City of Phoenix v. Geyler

697 P.2d 1073, 144 Ariz. 323, 1985 Ariz. LEXIS 185
CourtArizona Supreme Court
DecidedMarch 19, 1985
Docket17615-PR
StatusPublished
Cited by196 cases

This text of 697 P.2d 1073 (City of Phoenix v. Geyler) is published on Counsel Stack Legal Research, covering Arizona Supreme Court primary law. Counsel Stack provides free access to over 12 million legal documents including statutes, case law, regulations, and constitutions.

Bluebook
City of Phoenix v. Geyler, 697 P.2d 1073, 144 Ariz. 323, 1985 Ariz. LEXIS 185 (Ark. 1985).

Opinions

OPINION

FELDMAN, Justice.

Defendants, Richard and Bernice Geyler, petitioned us to review a decision of the court of appeals (City of Phoenix v. Geyler, No. 1 CA-CIV 6402, filed May 22, 1984).
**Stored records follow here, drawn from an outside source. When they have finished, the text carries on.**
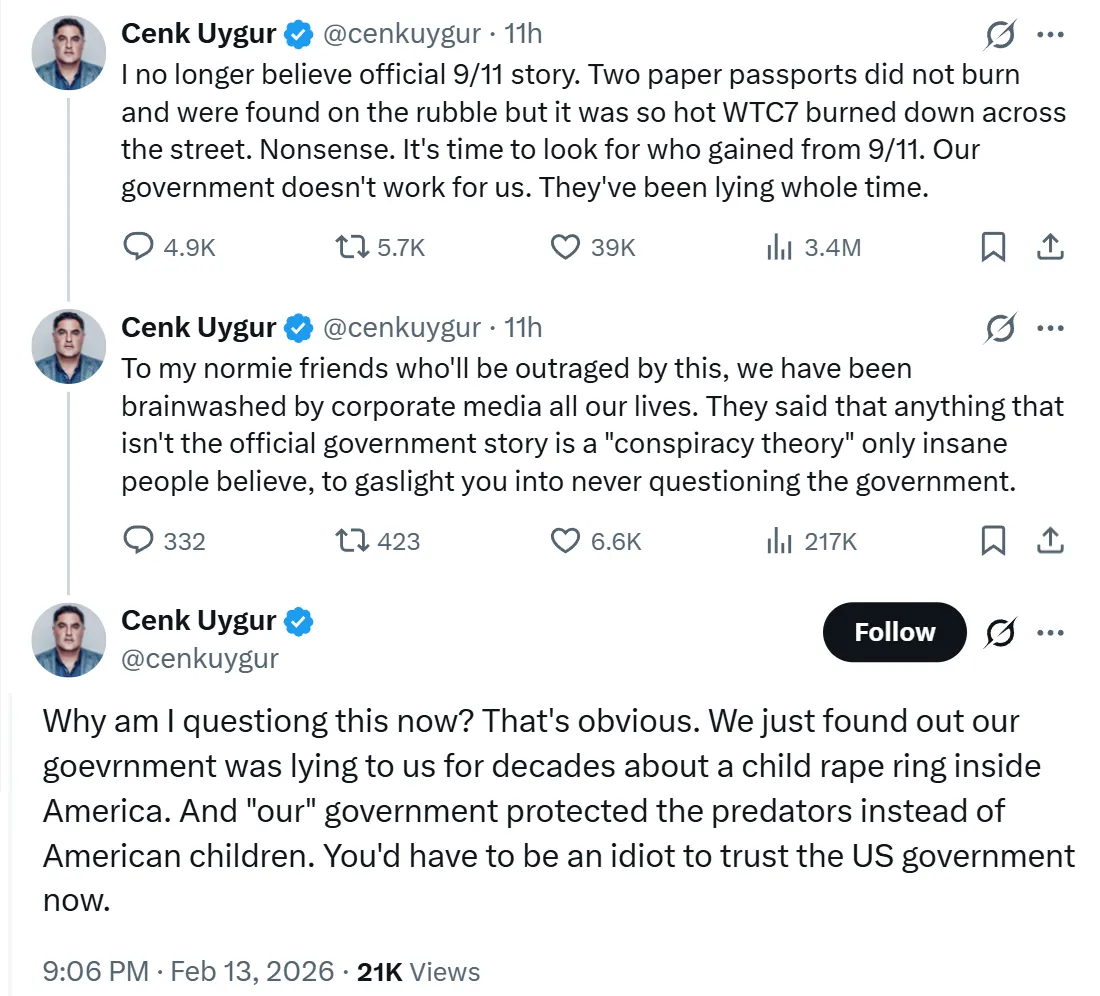This screenshot has width=1100, height=996.
Task: Click the 9:06 PM Feb 13 timestamp
Action: [187, 971]
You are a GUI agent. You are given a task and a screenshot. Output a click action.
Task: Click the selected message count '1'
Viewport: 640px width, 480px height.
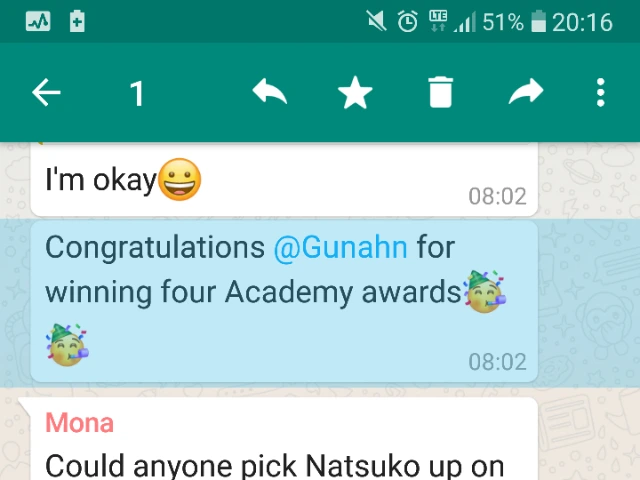(x=137, y=94)
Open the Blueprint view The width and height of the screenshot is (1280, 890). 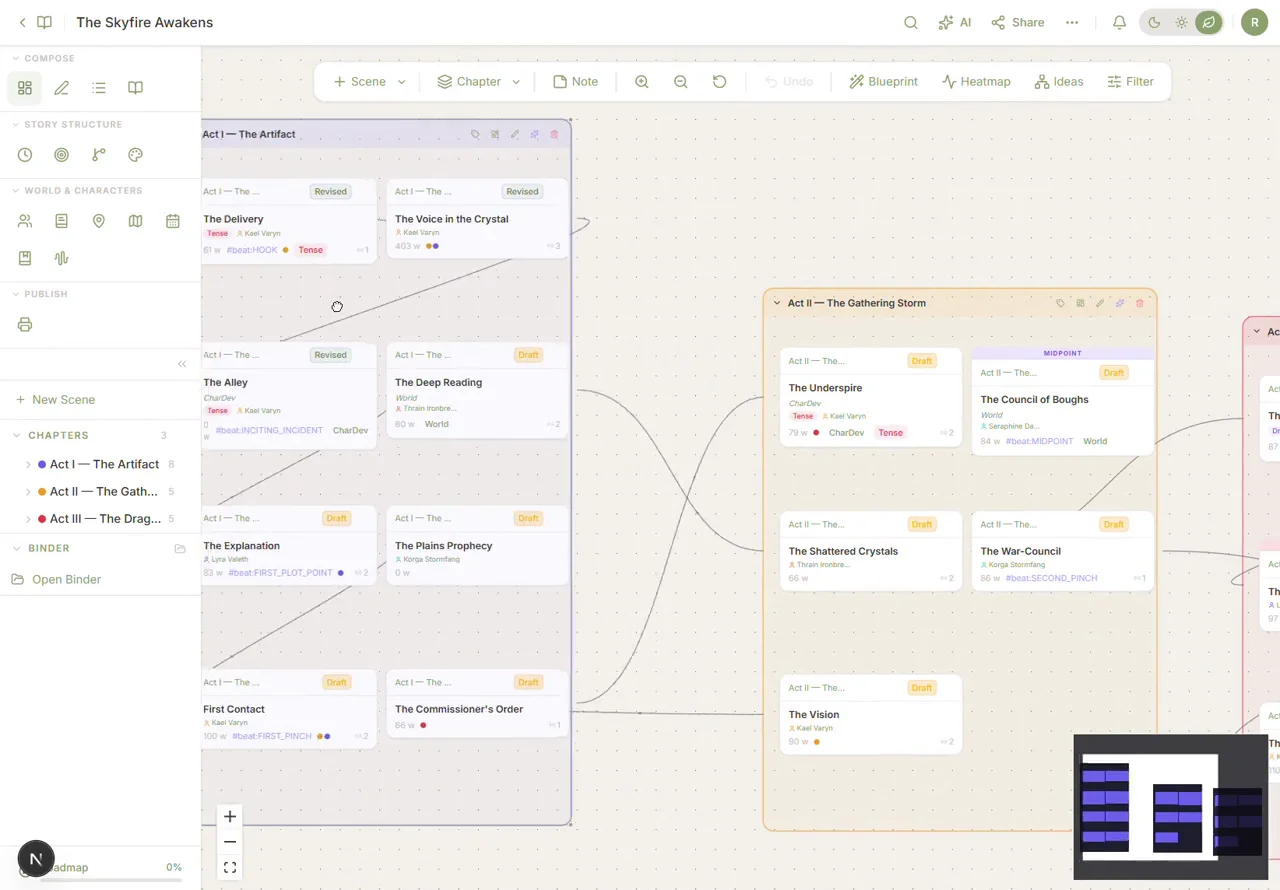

The memorandum decision affirmed the trial court’s order denying defendants’ motion for relief from judgment brought pursuant to Rule 60(c), Ariz.R.Civ.P., 16 A.R.S. We have jurisdiction pursuant to Ariz. Const, art. 6, § 5, and Rule 23, Ariz.R.Civ.App.P., 17A A.R.S.

The issues are as follows:

1. What are the standards upon which to determine whether relief from a civil judgment should be granted in order to accord a litigant the privilege of taking a delayed appeal?

2. What is the test for determining whether the trial court has abused its discretion in granting or denying discretionary relief where that court has failed to indicate the grounds for its decision and where none is patent in the record?

3. What are the standards for determining whether neglect or mistake is “excusable”?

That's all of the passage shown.